A word-for-word repetition of all the entries is needed.

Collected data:
|---|

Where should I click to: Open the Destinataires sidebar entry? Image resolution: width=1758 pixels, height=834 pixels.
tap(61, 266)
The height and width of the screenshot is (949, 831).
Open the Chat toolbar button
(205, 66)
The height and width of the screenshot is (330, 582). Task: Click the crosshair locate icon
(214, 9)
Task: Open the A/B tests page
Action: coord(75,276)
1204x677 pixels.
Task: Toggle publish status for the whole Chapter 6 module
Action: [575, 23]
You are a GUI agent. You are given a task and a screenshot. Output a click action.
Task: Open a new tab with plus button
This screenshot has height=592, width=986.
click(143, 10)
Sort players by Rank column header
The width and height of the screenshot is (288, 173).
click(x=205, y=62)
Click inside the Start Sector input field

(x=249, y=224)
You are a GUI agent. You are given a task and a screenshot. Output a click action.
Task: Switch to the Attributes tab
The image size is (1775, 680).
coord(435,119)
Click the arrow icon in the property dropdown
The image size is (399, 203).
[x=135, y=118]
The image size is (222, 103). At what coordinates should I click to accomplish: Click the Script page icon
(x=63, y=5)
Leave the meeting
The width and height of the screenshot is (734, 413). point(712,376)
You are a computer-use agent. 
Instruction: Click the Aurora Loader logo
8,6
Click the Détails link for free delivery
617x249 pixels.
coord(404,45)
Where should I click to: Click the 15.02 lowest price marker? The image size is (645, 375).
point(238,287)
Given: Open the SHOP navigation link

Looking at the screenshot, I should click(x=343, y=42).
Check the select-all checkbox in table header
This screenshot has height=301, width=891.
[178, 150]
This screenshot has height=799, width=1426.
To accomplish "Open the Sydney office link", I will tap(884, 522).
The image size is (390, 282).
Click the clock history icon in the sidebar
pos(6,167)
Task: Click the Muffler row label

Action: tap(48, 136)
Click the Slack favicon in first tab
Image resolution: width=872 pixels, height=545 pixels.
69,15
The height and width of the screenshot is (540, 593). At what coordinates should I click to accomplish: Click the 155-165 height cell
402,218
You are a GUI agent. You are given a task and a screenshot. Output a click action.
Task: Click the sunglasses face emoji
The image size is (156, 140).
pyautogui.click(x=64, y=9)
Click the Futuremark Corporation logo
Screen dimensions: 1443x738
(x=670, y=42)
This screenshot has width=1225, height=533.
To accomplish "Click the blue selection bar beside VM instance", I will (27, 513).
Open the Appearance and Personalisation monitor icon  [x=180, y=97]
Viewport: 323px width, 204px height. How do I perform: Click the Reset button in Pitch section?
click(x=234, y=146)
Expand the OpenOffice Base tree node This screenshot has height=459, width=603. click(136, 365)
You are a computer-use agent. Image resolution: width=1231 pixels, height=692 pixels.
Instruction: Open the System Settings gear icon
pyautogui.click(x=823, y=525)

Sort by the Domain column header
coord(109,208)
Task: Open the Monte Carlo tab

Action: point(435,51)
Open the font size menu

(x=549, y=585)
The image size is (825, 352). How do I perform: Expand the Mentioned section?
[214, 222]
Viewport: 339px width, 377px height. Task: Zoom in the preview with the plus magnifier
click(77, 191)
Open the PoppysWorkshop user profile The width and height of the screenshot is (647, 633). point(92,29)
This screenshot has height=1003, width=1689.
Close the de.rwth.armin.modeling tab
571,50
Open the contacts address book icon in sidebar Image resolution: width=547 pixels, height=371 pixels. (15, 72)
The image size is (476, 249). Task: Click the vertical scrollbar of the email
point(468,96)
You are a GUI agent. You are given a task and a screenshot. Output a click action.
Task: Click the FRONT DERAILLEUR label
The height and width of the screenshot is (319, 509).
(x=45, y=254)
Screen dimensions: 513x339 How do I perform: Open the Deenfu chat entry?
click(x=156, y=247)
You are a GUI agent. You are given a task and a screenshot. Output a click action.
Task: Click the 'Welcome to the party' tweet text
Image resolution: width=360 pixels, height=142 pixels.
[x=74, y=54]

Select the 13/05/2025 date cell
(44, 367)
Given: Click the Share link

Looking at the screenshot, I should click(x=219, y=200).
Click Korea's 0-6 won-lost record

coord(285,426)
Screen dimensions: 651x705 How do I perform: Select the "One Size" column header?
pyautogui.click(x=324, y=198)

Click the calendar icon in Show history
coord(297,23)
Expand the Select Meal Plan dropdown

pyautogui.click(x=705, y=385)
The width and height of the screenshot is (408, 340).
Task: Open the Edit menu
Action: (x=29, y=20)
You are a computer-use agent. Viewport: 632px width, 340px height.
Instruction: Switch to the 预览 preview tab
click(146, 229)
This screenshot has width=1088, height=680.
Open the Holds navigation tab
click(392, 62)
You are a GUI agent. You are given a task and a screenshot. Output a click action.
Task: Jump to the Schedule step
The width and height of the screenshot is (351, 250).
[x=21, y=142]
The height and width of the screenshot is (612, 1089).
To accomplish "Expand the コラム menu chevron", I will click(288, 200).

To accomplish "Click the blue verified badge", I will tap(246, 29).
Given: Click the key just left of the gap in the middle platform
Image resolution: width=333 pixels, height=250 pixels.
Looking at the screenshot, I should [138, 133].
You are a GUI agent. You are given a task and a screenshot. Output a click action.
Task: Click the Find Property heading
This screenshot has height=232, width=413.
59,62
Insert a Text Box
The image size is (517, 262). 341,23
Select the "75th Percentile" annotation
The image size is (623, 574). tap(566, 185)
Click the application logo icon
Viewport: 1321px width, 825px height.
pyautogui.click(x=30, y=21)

|---|

Task answer:
Where should I click to: Open the Destinataires sidebar entry? Image resolution: width=1758 pixels, height=834 pixels.
tap(61, 266)
The height and width of the screenshot is (949, 831).
Open the Chat toolbar button
(205, 66)
The height and width of the screenshot is (330, 582). Task: Click the crosshair locate icon
(214, 9)
Task: Open the A/B tests page
Action: coord(75,276)
1204x677 pixels.
Task: Toggle publish status for the whole Chapter 6 module
Action: [575, 23]
You are a GUI agent. You are given a task and a screenshot. Output a click action.
Task: Open a new tab with plus button
This screenshot has height=592, width=986.
click(143, 10)
Sort players by Rank column header
The width and height of the screenshot is (288, 173).
click(x=205, y=62)
Click inside the Start Sector input field

(x=249, y=224)
You are a GUI agent. You are given a task and a screenshot. Output a click action.
Task: Switch to the Attributes tab
The image size is (1775, 680).
coord(435,119)
Click the arrow icon in the property dropdown
The image size is (399, 203).
[x=135, y=118]
The image size is (222, 103). At what coordinates should I click to accomplish: Click the Script page icon
(x=63, y=5)
Leave the meeting
The width and height of the screenshot is (734, 413). point(712,376)
You are a computer-use agent. 
Instruction: Click the Aurora Loader logo
8,6
Click the Détails link for free delivery
617x249 pixels.
coord(404,45)
Where should I click to: Click the 15.02 lowest price marker? The image size is (645, 375).
point(238,287)
Given: Open the SHOP navigation link

Looking at the screenshot, I should click(x=343, y=42).
Check the select-all checkbox in table header
This screenshot has height=301, width=891.
[178, 150]
This screenshot has height=799, width=1426.
To accomplish "Open the Sydney office link", I will tap(884, 522).
The image size is (390, 282).
Click the clock history icon in the sidebar
pos(6,167)
Task: Click the Muffler row label

Action: tap(48, 136)
Click the Slack favicon in first tab
Image resolution: width=872 pixels, height=545 pixels.
69,15
The height and width of the screenshot is (540, 593). At what coordinates should I click to accomplish: Click the 155-165 height cell
402,218
You are a GUI agent. You are given a task and a screenshot. Output a click action.
Task: Click the sunglasses face emoji
The image size is (156, 140).
pyautogui.click(x=64, y=9)
Click the Futuremark Corporation logo
Screen dimensions: 1443x738
(x=670, y=42)
This screenshot has width=1225, height=533.
To accomplish "Click the blue selection bar beside VM instance", I will (27, 513).
Open the Appearance and Personalisation monitor icon  [x=180, y=97]
Viewport: 323px width, 204px height. How do I perform: Click the Reset button in Pitch section?
click(x=234, y=146)
Expand the OpenOffice Base tree node This screenshot has height=459, width=603. click(136, 365)
You are a computer-use agent. Image resolution: width=1231 pixels, height=692 pixels.
Instruction: Open the System Settings gear icon
pyautogui.click(x=823, y=525)

Sort by the Domain column header
coord(109,208)
Task: Open the Monte Carlo tab

Action: point(435,51)
Open the font size menu

(x=549, y=585)
The image size is (825, 352). How do I perform: Expand the Mentioned section?
[214, 222]
Viewport: 339px width, 377px height. Task: Zoom in the preview with the plus magnifier
click(77, 191)
Open the PoppysWorkshop user profile The width and height of the screenshot is (647, 633). point(92,29)
This screenshot has height=1003, width=1689.
Close the de.rwth.armin.modeling tab
571,50
Open the contacts address book icon in sidebar Image resolution: width=547 pixels, height=371 pixels. (15, 72)
The image size is (476, 249). Task: Click the vertical scrollbar of the email
point(468,96)
You are a GUI agent. You are given a task and a screenshot. Output a click action.
Task: Click the FRONT DERAILLEUR label
The height and width of the screenshot is (319, 509).
(x=45, y=254)
Screen dimensions: 513x339 How do I perform: Open the Deenfu chat entry?
click(x=156, y=247)
You are a GUI agent. You are given a task and a screenshot. Output a click action.
Task: Click the 'Welcome to the party' tweet text
Image resolution: width=360 pixels, height=142 pixels.
[x=74, y=54]

Select the 13/05/2025 date cell
(44, 367)
Given: Click the Share link

Looking at the screenshot, I should click(x=219, y=200).
Click Korea's 0-6 won-lost record

coord(285,426)
Screen dimensions: 651x705 How do I perform: Select the "One Size" column header?
pyautogui.click(x=324, y=198)

Click the calendar icon in Show history
coord(297,23)
Expand the Select Meal Plan dropdown

pyautogui.click(x=705, y=385)
The width and height of the screenshot is (408, 340).
Task: Open the Edit menu
Action: (x=29, y=20)
You are a computer-use agent. Viewport: 632px width, 340px height.
Instruction: Switch to the 预览 preview tab
click(146, 229)
This screenshot has width=1088, height=680.
Open the Holds navigation tab
click(392, 62)
You are a GUI agent. You are given a task and a screenshot. Output a click action.
Task: Jump to the Schedule step
The width and height of the screenshot is (351, 250).
[x=21, y=142]
The height and width of the screenshot is (612, 1089).
To accomplish "Expand the コラム menu chevron", I will click(288, 200).

To accomplish "Click the blue verified badge", I will tap(246, 29).
Given: Click the key just left of the gap in the middle platform
Image resolution: width=333 pixels, height=250 pixels.
Looking at the screenshot, I should [138, 133].
You are a GUI agent. You are given a task and a screenshot. Output a click action.
Task: Click the Find Property heading
This screenshot has height=232, width=413.
59,62
Insert a Text Box
The image size is (517, 262). 341,23
Select the "75th Percentile" annotation
The image size is (623, 574). tap(566, 185)
Click the application logo icon
Viewport: 1321px width, 825px height.
pyautogui.click(x=30, y=21)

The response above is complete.